Exercise brief: Among the lines of the entries below, count those containing the word "will" and answer with the number only.

============================================================

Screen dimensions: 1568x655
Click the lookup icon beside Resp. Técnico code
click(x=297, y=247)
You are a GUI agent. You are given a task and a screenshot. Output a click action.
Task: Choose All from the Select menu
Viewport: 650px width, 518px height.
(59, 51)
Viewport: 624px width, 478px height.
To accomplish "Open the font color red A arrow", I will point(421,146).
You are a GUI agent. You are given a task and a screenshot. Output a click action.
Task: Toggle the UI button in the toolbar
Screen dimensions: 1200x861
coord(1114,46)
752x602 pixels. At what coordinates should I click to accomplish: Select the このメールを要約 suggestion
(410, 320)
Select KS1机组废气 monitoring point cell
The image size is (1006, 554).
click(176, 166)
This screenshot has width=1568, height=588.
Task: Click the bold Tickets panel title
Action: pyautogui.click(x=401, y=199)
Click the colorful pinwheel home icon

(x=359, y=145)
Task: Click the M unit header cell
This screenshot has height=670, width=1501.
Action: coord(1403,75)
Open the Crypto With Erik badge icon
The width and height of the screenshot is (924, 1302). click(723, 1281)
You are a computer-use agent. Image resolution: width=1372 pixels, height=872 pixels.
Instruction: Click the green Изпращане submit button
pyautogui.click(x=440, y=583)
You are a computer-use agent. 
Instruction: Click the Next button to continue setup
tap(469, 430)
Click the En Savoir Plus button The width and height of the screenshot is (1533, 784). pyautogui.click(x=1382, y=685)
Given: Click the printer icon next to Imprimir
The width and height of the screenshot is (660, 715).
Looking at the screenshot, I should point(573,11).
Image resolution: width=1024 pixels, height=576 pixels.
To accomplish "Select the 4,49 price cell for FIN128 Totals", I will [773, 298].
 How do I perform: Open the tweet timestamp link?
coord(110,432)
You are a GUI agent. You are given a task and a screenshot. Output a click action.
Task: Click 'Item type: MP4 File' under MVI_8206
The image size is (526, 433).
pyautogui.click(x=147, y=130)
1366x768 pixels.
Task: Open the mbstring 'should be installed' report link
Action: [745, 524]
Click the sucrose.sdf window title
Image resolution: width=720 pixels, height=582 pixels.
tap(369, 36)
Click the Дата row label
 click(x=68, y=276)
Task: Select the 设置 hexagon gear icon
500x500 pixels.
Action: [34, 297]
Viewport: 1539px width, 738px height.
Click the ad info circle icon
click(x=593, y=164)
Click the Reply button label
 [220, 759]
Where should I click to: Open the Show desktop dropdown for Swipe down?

============================================================

Completed task: 2